FellowPhD Tereza Goliaš
Project NameTargeting carbonic anhydrase IX and pyruvate dehydrogenase kinase 1 in hypoxic colorectal tumors
Host organisationBiomedical Research Center
Duration of the project01.06.2015 - 31.05.2018

Glycolytic tumor cell metabolism fills the requirements for growth in the hypoxic environmental milieu. The ability to respond to changing environmental oxygen tension through the induction of carbonic anhydrase IX (CAIX) and pyruvate dehydrogenase kinase 1 (PDHK1), implicated in pH regulation and glucose metabolism, respectively, appears to be necessary for model tumor growth, and their high level of expression in human tumors predicts for poor patient outcome. These two hypoxia-regulated proteins therefore present promising new targets for the design of novel, non-standard chemotherapies that would negatively influence tumor cell proliferation and survival, and at the same time avoid normal tissue toxicity or increase efficacy of standard treatment regimens. This project examines molecular mechanisms governing regulation of these proteins in the hypoxic tumor microenvironment and attempts to target them in the background of colorectal cancer, and at the same time stratify patients who would benefit from such tumor microenvironment-directed therapy and improve their outcome.

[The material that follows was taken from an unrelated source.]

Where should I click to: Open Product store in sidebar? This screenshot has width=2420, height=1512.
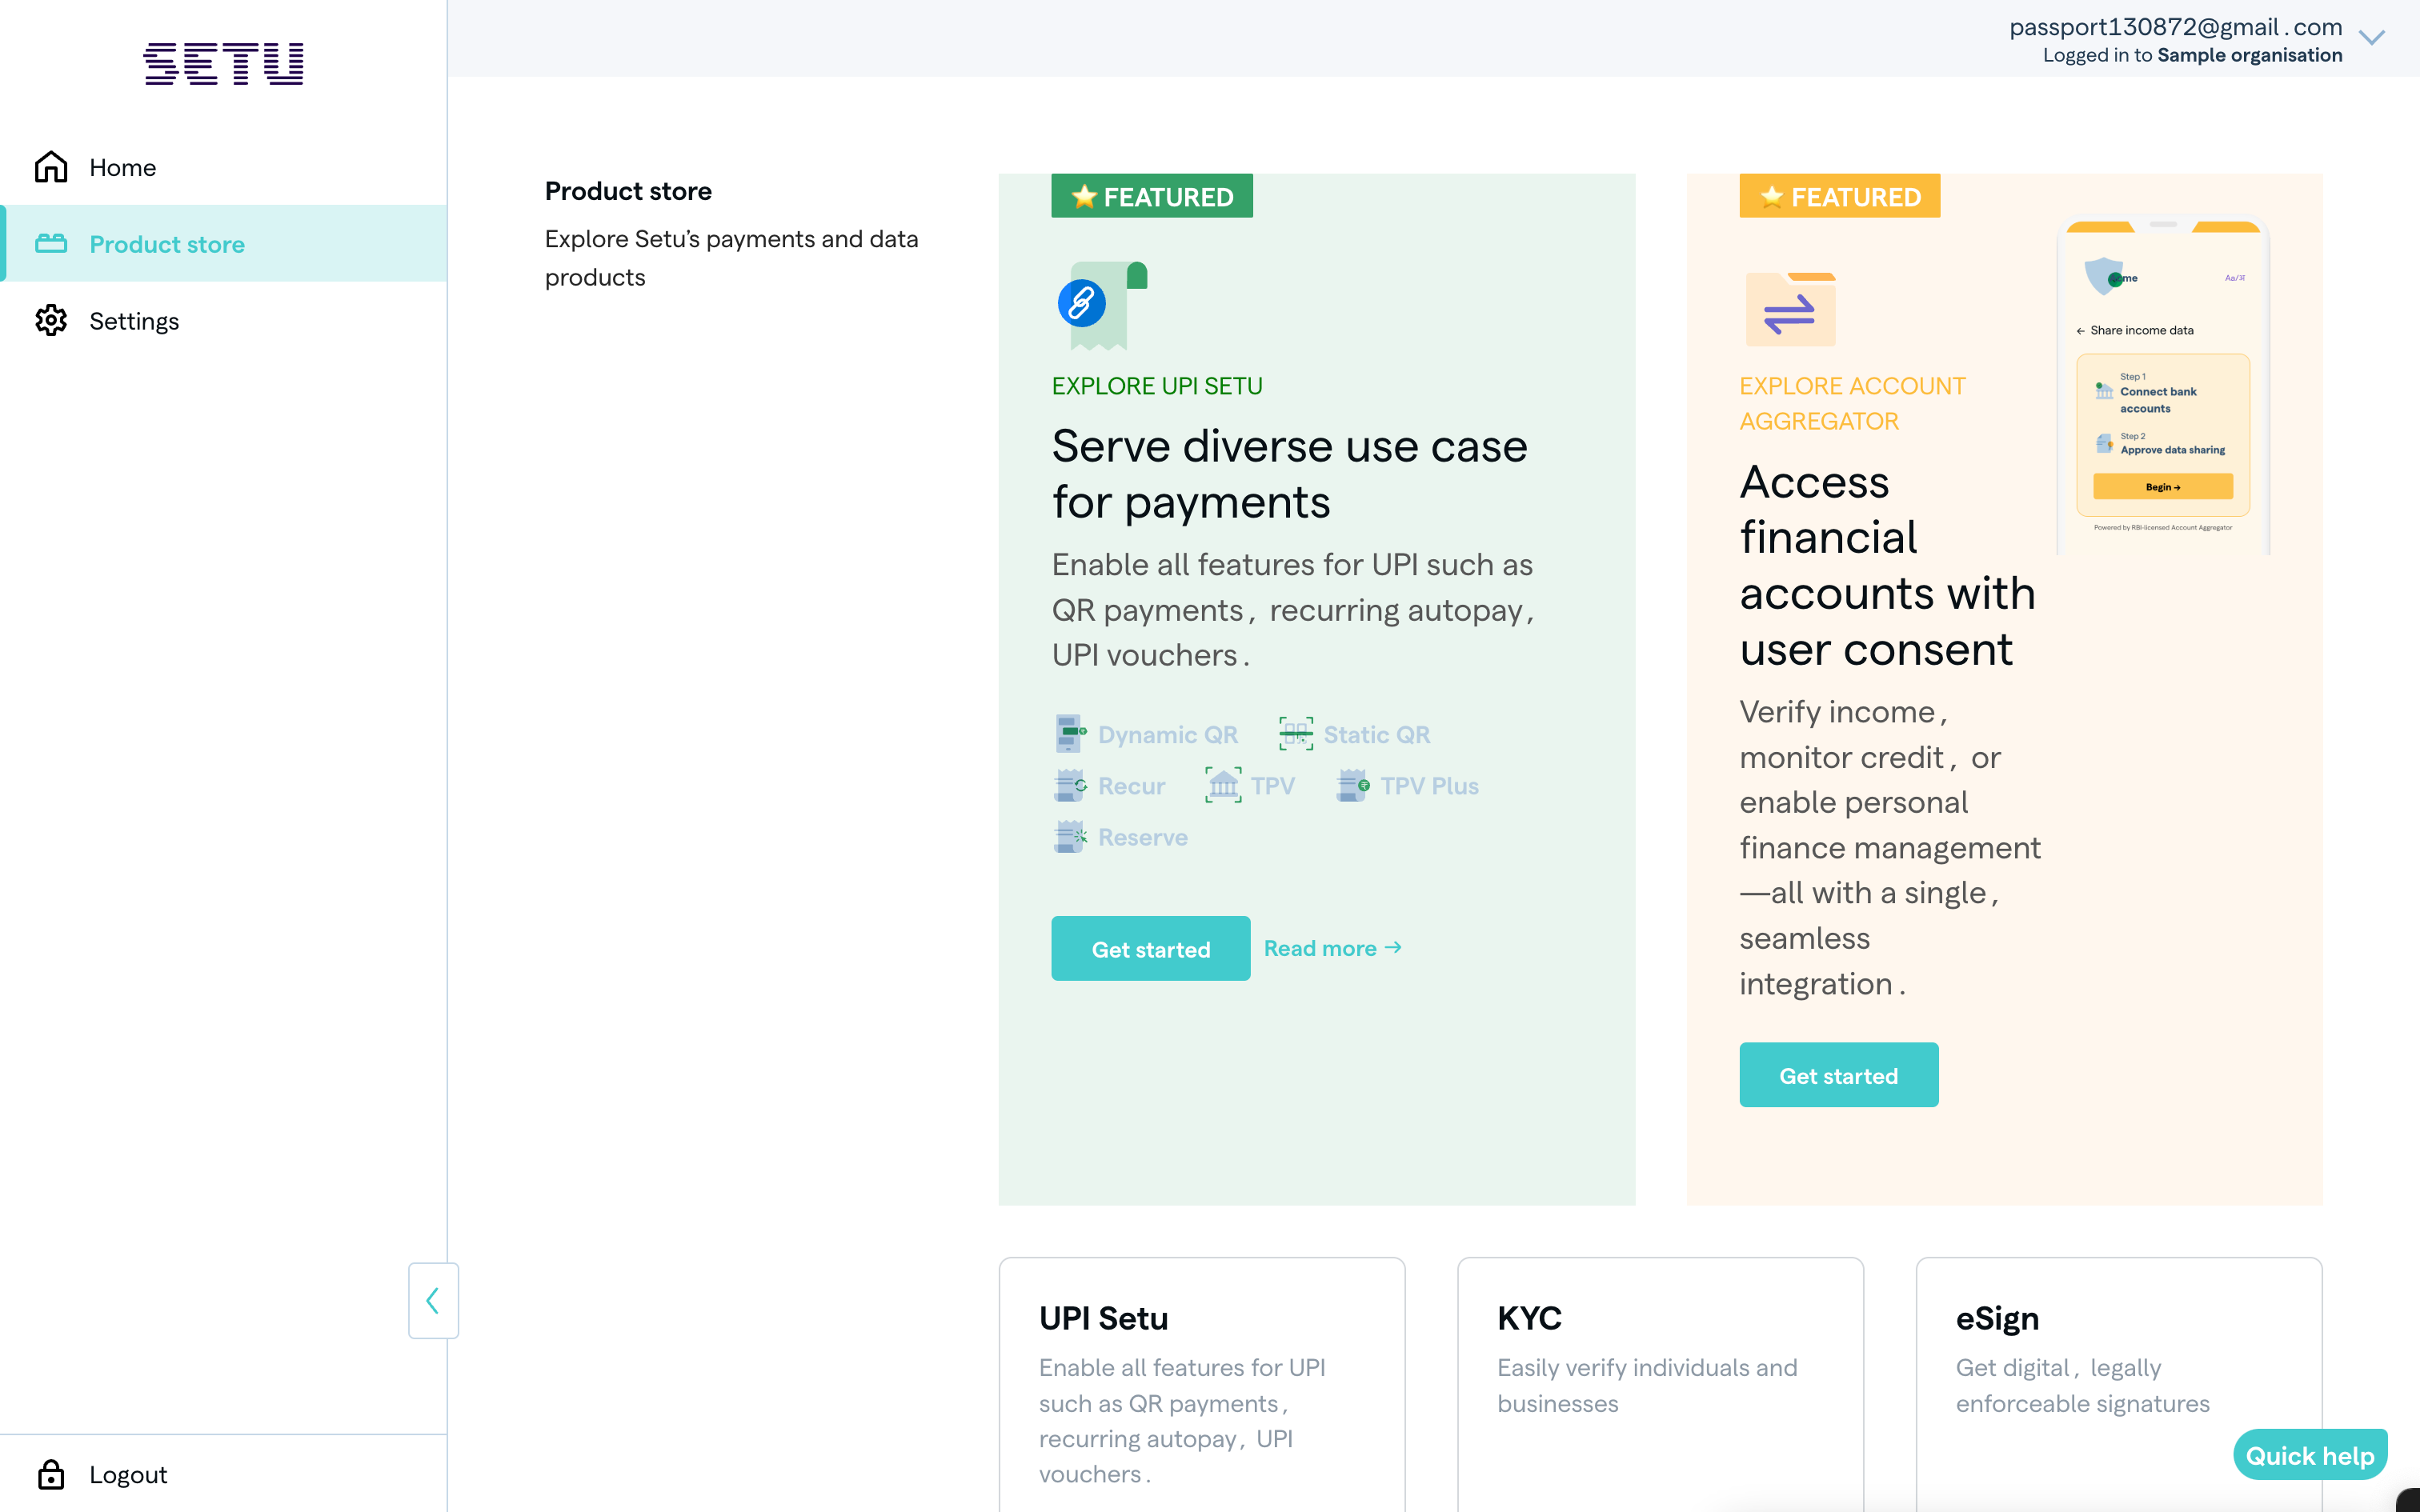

Project Summary with Interim Results

Objective 1 of the fellowship is based on elucidating regulation of pyruvate dehydrogenase kinase 1 (PDHK1) activity in hypoxia, specifically the role of protein kinase A (PKA).  Objective 2 analyzes the connection between PDHK1 and carbonic anhydrase IX (CAIX) expression, and finally Objective 3 attempts to target PDHK1 and CAIX as combined modality treatment of hypoxic tumors.

Description of the work performed

Work performed in regards to Objective 1 included 2D-Western blots of normoxic and hypoxic cell lysates, where we wanted to see a differential shift in signal that would suggest covalent modifications of PDHK1.  We also immunoprecipitated overexpressed tagged PDHK1 from normoxic and hypoxic cells and sent to the Proteomics facility to be analyzed by mass spectrometry.  We further tested the effect of inhibitors and activators of PKA on PDHK1 activity.

For Objectives 2 and 3, we generated PDHK1 knockout cell lines by Cas9 genome editing, including the design and cloning of the targeting constructs.  We used these cell lines to prove that PDHK1 is the only PDHK (out of four) capable of phosphorylating Ser232 of the E1a subunit of pyruvate dehydrogenase (PDH).  We assessed the functional impact of the absence of this inhibitory phosphorylation on PDH by analyzing PDH activity, mitochondrial function (by SeaHorse Extracellular Flux Analyzer), growth of xenografted tumors, and clonogenic cell survival in conditions of limited glucose and glutamine.  We further tested the effects of CAIX inhibitor, pan-PDHK inhibitor and their combination on cell viability of control and PDHK1 knockout cells for Objective 3.

Description of the main results achieved

We saw a shift in hypoxic PDHK1 protein signal on 2D-Western blot pointing to a covalent modification of the protein in hypoxic conditions (where PDHK1 is activated), possibly phosphorylation.  After Br-cAMP treatment (PKA activator) of cells, we saw an increase in PDHK1 activity in normoxia.  Both of these results are promising in respect to the possible regulation of hypoxic PDHK1 activity by PKA.

A very important result is the proof that PDHK1 is the only kinase able to phosphorylate Ser232 of PDH E1a in vivo.  Its absence leads to a more active PDH even in hypoxia, which in turn stimulates oxidative metabolism under hypoxic conditions, reversing the Warburg effect.  Cells unable to phosphorylate Ser232 of PDH grow significantly slower than controls as xenografted tumors.

Treating cells with a CAIX inhibitor in combination with a pan-PDHK inhibitor had a synergic negative effect on cell viability.

Expected final results

Based on our main first-year results described above, we hope to show later on that PKA regulates PDHK1 activity, and that by targeting CAIX and PDHK1 together, we could show a significant negative effect on tumor cell proliferation and survival.